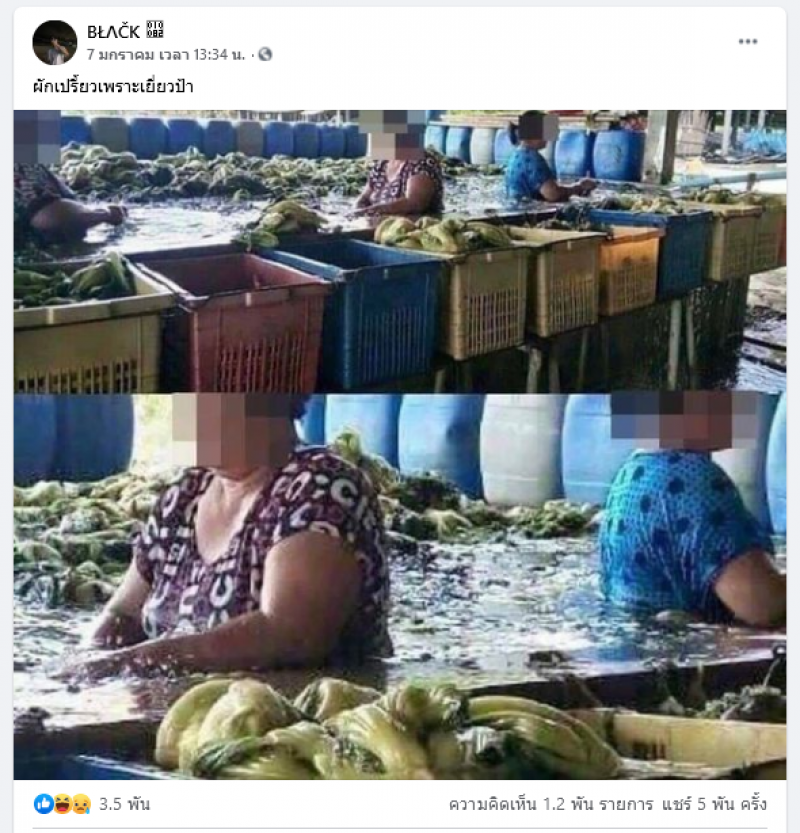800x833 pixels.
Task: Click the Haha laughing reaction icon
Action: pos(62,804)
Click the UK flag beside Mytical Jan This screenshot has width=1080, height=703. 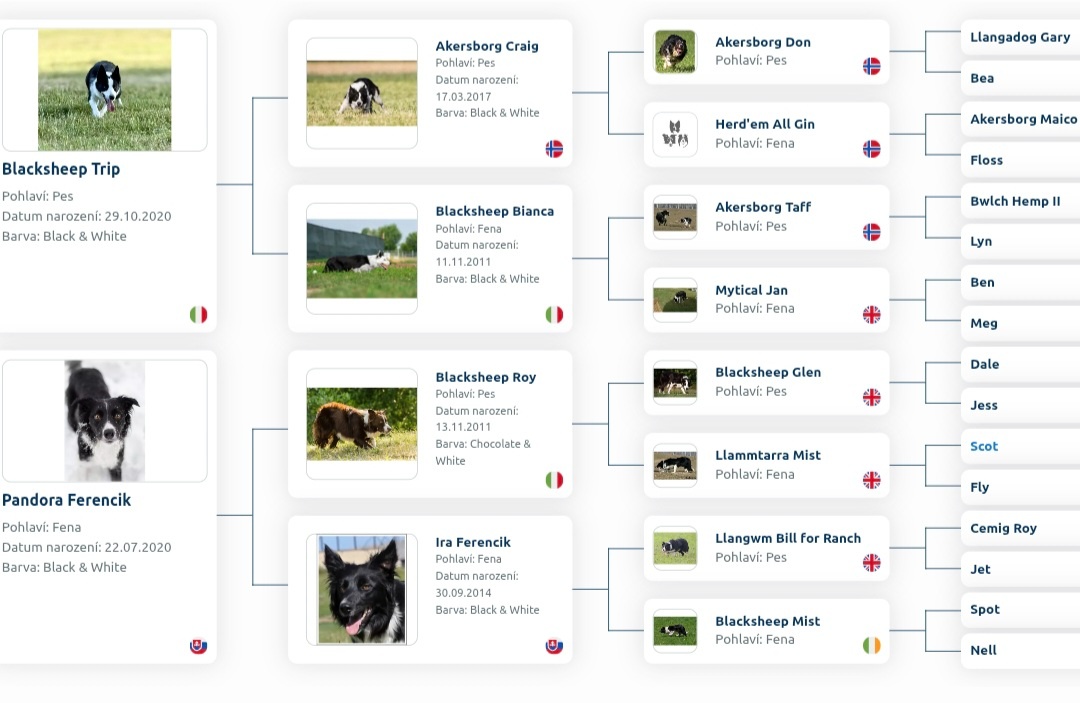[872, 314]
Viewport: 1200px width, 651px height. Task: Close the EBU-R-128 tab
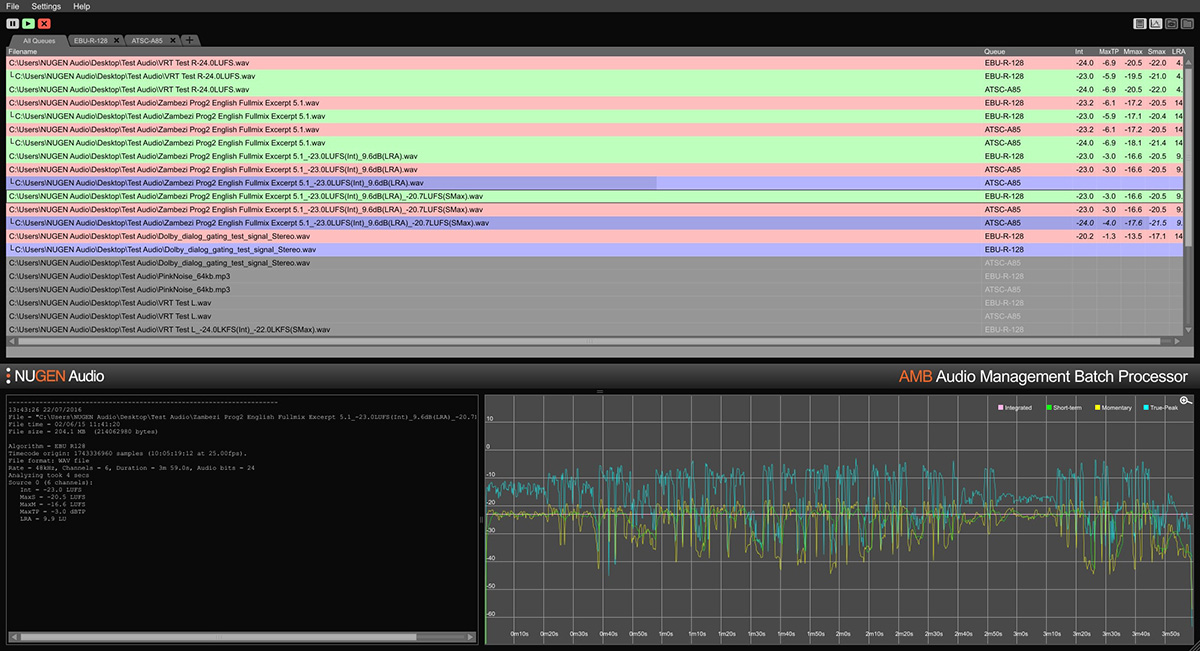pos(117,40)
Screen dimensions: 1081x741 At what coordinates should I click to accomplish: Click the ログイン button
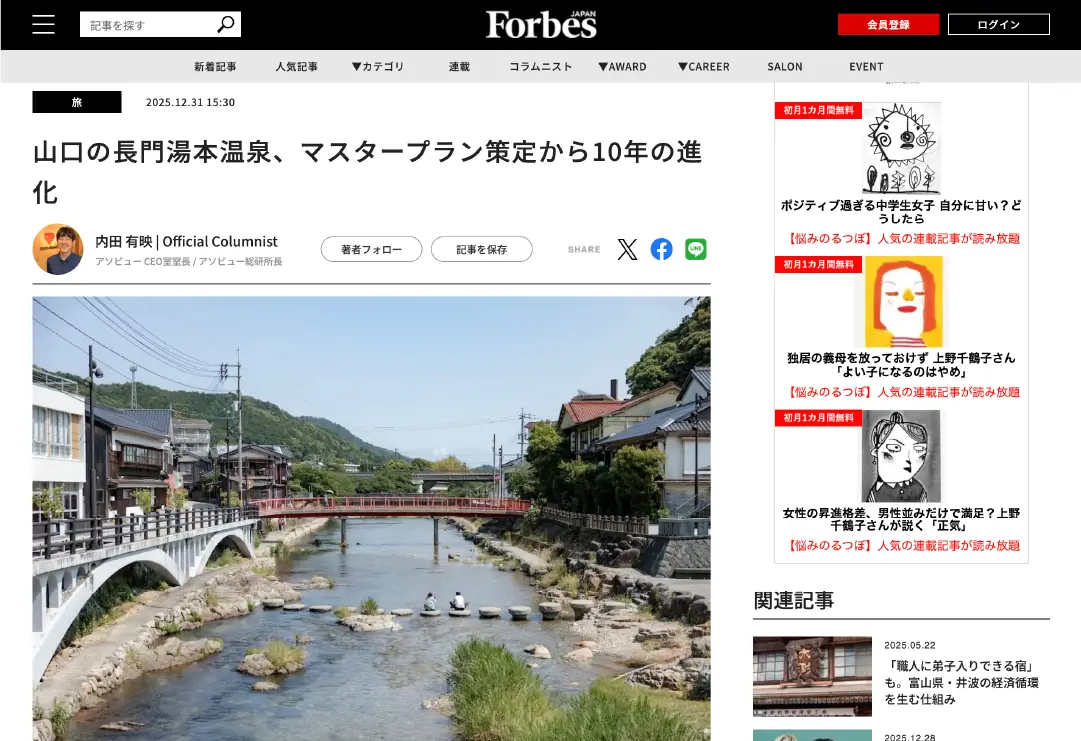click(x=998, y=25)
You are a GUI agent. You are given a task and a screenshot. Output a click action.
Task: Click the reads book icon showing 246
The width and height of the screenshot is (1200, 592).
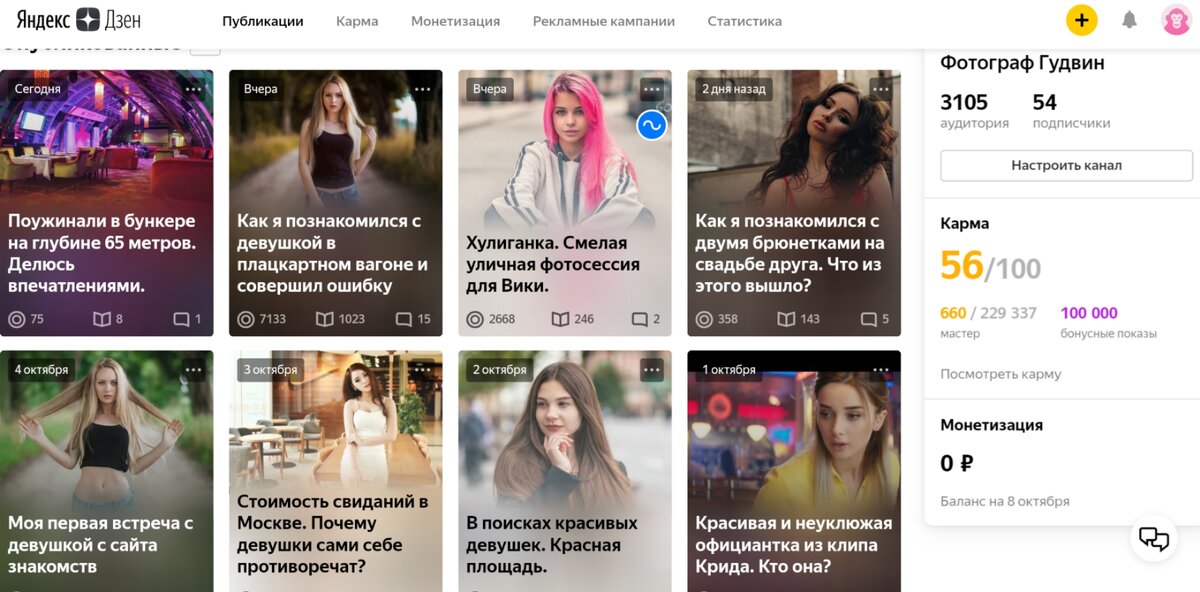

=-=-=-=-=

Problem:
Can you copy the material word for word, from the line containing "Viewport: 1200px width, 651px" through the end of the material, leaving the pictures out?

Response below:
Viewport: 1200px width, 651px height. Task: Close the EBU-R-128 tab
pos(117,40)
Screen dimensions: 1081x741 At what coordinates should I click to accomplish: Click the ログイン button
click(x=998, y=25)
You are a GUI agent. You are given a task and a screenshot. Output a click action.
Task: Click the reads book icon showing 246
The width and height of the screenshot is (1200, 592).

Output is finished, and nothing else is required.